- [YOUR INSTRUCTIONS] These entries are to be retyped in full, word for word.

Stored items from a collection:

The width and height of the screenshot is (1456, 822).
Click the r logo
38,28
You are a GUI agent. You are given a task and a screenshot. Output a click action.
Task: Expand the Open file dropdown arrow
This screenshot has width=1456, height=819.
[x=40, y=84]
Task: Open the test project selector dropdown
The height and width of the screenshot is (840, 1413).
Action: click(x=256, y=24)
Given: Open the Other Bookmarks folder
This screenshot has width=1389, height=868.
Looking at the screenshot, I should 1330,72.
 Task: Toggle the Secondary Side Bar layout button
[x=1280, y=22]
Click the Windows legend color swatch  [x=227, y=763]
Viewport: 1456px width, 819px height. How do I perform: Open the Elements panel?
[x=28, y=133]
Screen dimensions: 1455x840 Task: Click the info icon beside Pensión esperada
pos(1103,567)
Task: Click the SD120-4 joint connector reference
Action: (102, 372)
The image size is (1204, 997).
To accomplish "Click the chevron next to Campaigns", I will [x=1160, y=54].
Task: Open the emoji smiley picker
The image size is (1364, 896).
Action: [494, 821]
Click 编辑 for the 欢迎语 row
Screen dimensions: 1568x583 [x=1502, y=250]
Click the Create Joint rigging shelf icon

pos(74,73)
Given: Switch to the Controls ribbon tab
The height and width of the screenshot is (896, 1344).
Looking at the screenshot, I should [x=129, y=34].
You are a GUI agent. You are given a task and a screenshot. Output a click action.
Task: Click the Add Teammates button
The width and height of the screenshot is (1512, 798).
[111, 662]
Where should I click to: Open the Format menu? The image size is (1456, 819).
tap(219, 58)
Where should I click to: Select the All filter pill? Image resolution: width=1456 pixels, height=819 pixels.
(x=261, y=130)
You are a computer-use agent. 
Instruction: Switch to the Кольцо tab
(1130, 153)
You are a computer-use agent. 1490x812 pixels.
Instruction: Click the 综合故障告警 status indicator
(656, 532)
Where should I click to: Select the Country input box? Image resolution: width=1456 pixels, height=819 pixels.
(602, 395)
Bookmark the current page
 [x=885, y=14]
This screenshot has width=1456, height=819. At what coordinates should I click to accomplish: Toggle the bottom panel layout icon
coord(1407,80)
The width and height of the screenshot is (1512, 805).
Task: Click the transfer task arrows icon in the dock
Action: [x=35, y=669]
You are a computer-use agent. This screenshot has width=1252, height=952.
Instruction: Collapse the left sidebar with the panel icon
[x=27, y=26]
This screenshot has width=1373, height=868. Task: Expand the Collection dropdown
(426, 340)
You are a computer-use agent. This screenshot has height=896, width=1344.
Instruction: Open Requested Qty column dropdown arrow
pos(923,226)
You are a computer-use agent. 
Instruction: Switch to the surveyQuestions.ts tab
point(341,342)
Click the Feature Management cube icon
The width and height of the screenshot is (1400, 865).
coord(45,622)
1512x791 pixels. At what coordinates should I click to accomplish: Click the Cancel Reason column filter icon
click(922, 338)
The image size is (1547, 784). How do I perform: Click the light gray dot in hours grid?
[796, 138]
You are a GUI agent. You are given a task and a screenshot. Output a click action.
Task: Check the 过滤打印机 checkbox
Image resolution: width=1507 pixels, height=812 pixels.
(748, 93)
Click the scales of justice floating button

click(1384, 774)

- [REPLY TO THE EXERCISE]
The width and height of the screenshot is (1456, 822).
Click the r logo
38,28
You are a GUI agent. You are given a task and a screenshot. Output a click action.
Task: Expand the Open file dropdown arrow
This screenshot has width=1456, height=819.
[x=40, y=84]
Task: Open the test project selector dropdown
The height and width of the screenshot is (840, 1413).
Action: click(x=256, y=24)
Given: Open the Other Bookmarks folder
This screenshot has width=1389, height=868.
Looking at the screenshot, I should 1330,72.
 Task: Toggle the Secondary Side Bar layout button
[x=1280, y=22]
Click the Windows legend color swatch  [x=227, y=763]
Viewport: 1456px width, 819px height. How do I perform: Open the Elements panel?
[x=28, y=133]
Screen dimensions: 1455x840 Task: Click the info icon beside Pensión esperada
pos(1103,567)
Task: Click the SD120-4 joint connector reference
Action: (102, 372)
The image size is (1204, 997).
To accomplish "Click the chevron next to Campaigns", I will [x=1160, y=54].
Task: Open the emoji smiley picker
The image size is (1364, 896).
Action: [494, 821]
Click 编辑 for the 欢迎语 row
Screen dimensions: 1568x583 [x=1502, y=250]
Click the Create Joint rigging shelf icon

pos(74,73)
Given: Switch to the Controls ribbon tab
The height and width of the screenshot is (896, 1344).
Looking at the screenshot, I should [x=129, y=34].
You are a GUI agent. You are given a task and a screenshot. Output a click action.
Task: Click the Add Teammates button
The width and height of the screenshot is (1512, 798).
[111, 662]
Where should I click to: Open the Format menu? The image size is (1456, 819).
tap(219, 58)
Where should I click to: Select the All filter pill? Image resolution: width=1456 pixels, height=819 pixels.
(x=261, y=130)
You are a computer-use agent. 
Instruction: Switch to the Кольцо tab
(1130, 153)
You are a computer-use agent. 1490x812 pixels.
Instruction: Click the 综合故障告警 status indicator
(656, 532)
Where should I click to: Select the Country input box? Image resolution: width=1456 pixels, height=819 pixels.
(602, 395)
Bookmark the current page
 [x=885, y=14]
This screenshot has width=1456, height=819. At what coordinates should I click to accomplish: Toggle the bottom panel layout icon
coord(1407,80)
The width and height of the screenshot is (1512, 805).
Task: Click the transfer task arrows icon in the dock
Action: [x=35, y=669]
You are a computer-use agent. This screenshot has width=1252, height=952.
Instruction: Collapse the left sidebar with the panel icon
[x=27, y=26]
This screenshot has width=1373, height=868. Task: Expand the Collection dropdown
(426, 340)
You are a computer-use agent. This screenshot has height=896, width=1344.
Instruction: Open Requested Qty column dropdown arrow
pos(923,226)
You are a computer-use agent. 
Instruction: Switch to the surveyQuestions.ts tab
point(341,342)
Click the Feature Management cube icon
The width and height of the screenshot is (1400, 865).
coord(45,622)
1512x791 pixels. At what coordinates should I click to accomplish: Click the Cancel Reason column filter icon
click(922, 338)
The image size is (1547, 784). How do I perform: Click the light gray dot in hours grid?
[796, 138]
You are a GUI agent. You are given a task and a screenshot. Output a click action.
Task: Check the 过滤打印机 checkbox
Image resolution: width=1507 pixels, height=812 pixels.
(748, 93)
Click the scales of justice floating button

click(1384, 774)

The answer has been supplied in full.